> [EXTRACTED DATA]

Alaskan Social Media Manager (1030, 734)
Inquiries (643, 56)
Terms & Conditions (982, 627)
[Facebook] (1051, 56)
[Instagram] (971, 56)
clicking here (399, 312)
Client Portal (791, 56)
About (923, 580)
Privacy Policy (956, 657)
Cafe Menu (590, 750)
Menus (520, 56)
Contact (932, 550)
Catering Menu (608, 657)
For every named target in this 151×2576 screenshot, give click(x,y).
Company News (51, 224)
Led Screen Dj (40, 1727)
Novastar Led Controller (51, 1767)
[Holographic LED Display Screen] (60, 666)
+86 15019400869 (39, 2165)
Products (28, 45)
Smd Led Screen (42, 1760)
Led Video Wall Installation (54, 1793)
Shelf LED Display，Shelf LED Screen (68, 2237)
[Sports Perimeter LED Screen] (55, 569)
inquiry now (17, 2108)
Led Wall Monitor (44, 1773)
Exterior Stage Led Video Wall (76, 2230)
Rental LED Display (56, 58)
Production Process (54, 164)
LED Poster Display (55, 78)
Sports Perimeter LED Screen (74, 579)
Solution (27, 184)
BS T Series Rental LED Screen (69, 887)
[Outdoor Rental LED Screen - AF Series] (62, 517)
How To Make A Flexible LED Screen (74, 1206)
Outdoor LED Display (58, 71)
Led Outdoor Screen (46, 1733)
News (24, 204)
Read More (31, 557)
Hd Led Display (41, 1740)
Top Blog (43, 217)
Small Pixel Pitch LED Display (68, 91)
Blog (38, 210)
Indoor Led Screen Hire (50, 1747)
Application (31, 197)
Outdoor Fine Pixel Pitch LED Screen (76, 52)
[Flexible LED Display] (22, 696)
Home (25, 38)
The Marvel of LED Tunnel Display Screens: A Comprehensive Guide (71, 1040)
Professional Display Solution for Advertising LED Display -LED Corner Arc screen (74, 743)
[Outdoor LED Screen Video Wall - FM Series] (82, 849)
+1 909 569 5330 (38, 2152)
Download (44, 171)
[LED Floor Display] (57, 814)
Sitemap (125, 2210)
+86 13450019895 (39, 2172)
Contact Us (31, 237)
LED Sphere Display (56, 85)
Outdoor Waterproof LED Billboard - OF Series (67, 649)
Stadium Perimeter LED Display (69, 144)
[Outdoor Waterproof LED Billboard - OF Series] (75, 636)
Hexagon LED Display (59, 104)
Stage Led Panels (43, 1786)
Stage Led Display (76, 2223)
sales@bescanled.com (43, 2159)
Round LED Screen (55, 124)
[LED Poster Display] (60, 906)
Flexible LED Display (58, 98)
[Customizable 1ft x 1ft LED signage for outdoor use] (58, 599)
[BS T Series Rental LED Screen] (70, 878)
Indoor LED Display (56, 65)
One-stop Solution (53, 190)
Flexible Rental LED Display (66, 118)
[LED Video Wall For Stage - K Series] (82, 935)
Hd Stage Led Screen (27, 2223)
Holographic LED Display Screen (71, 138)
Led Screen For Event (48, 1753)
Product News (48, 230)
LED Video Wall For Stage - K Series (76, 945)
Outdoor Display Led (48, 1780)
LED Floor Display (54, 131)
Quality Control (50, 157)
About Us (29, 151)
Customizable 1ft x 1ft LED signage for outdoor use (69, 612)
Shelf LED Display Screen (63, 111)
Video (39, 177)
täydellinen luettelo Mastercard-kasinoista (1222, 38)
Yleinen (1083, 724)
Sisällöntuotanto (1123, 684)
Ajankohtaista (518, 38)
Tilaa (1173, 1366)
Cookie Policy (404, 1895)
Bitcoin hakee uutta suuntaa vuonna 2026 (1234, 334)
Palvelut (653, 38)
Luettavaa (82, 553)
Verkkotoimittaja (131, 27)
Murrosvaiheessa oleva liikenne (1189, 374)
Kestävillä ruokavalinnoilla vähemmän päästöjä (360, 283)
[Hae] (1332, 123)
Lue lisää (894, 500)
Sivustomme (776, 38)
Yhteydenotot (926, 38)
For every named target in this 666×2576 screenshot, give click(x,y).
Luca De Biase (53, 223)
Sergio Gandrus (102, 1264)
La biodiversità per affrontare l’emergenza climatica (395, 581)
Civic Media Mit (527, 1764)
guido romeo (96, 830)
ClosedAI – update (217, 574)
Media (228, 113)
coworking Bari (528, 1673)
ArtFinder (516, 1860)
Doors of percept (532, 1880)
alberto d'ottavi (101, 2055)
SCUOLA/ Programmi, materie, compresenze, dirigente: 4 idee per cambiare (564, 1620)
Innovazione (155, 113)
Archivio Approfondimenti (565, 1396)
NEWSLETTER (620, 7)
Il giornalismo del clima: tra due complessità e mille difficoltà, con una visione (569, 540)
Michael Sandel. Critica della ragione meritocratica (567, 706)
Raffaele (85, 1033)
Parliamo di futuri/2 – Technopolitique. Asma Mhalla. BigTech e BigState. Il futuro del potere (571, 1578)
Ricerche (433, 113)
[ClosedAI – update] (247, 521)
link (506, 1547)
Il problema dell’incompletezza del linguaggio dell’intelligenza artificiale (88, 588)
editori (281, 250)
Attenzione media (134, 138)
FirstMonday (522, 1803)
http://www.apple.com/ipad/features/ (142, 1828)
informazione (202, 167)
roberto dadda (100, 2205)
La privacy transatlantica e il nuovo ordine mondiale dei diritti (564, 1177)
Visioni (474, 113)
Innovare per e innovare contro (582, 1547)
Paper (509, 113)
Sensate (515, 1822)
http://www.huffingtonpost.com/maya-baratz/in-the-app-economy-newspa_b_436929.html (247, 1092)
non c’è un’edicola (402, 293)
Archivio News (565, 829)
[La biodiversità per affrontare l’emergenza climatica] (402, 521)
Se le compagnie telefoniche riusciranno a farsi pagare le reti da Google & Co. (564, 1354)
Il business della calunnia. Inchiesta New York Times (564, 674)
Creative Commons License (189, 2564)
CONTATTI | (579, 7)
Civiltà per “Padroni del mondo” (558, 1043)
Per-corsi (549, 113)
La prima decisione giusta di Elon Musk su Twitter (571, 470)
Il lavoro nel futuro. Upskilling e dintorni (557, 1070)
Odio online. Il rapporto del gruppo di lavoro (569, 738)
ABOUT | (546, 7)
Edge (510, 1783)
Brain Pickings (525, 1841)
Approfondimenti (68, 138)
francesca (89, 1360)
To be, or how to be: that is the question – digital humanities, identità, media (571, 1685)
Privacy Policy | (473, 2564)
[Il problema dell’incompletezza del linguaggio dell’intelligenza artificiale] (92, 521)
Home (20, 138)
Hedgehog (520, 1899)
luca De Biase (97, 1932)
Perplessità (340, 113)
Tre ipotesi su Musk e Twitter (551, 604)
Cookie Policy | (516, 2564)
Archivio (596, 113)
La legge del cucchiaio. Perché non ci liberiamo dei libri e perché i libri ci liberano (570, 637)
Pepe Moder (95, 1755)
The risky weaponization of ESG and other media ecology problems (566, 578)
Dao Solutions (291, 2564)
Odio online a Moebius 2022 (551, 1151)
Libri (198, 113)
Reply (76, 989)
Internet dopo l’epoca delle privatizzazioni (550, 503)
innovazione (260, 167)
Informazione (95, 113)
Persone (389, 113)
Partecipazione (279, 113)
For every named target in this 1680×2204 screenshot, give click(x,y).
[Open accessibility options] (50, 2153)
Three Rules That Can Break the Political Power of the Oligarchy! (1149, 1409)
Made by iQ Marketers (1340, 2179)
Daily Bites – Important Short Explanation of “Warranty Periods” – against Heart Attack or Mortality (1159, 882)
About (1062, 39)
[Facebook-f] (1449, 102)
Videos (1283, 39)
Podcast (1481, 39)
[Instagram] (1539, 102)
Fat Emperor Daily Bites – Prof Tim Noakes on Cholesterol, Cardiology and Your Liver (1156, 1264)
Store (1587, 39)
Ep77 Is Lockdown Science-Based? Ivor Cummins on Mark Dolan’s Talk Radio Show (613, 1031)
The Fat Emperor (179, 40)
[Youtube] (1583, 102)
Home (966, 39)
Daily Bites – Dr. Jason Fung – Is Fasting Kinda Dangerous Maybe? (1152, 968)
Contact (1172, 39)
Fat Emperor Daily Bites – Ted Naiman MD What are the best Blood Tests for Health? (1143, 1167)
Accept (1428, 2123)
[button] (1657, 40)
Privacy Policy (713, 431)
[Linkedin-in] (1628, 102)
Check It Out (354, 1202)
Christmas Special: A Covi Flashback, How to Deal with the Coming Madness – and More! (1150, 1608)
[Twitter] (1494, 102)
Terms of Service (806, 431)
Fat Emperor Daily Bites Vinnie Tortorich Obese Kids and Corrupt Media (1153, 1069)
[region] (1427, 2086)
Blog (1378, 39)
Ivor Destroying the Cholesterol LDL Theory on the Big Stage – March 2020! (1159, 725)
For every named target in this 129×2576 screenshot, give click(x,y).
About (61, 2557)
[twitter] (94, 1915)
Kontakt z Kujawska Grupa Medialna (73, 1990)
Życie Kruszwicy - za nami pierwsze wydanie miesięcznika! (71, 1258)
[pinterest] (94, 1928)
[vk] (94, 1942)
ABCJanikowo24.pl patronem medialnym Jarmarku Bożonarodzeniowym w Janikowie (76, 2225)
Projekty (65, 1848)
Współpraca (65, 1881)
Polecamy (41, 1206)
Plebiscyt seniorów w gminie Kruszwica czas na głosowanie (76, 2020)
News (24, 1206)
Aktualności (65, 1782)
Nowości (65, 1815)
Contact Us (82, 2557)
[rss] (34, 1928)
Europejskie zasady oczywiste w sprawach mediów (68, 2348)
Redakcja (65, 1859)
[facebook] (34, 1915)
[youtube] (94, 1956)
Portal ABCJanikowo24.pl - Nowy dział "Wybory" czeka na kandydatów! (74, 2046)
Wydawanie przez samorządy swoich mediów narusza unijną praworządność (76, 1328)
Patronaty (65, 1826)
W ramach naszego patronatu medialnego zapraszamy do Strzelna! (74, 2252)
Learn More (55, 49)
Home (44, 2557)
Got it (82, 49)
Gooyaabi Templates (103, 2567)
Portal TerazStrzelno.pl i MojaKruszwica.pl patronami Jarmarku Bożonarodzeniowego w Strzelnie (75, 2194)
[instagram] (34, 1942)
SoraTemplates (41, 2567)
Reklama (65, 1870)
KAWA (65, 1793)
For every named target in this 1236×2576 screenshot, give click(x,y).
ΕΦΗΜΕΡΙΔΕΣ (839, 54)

> [TASK DESCRIPTION] Take the line above containing "Redakcja (65, 1859)", the line containing "Patronaty (65, 1826)", and all lines in between, and copy them exactly without anything else.

> [SOLUTION TO THE EXERCISE]
Redakcja (65, 1859)
[facebook] (34, 1915)
[youtube] (94, 1956)
Portal ABCJanikowo24.pl - Nowy dział "Wybory" czeka na kandydatów! (74, 2046)
Wydawanie przez samorządy swoich mediów narusza unijną praworządność (76, 1328)
Patronaty (65, 1826)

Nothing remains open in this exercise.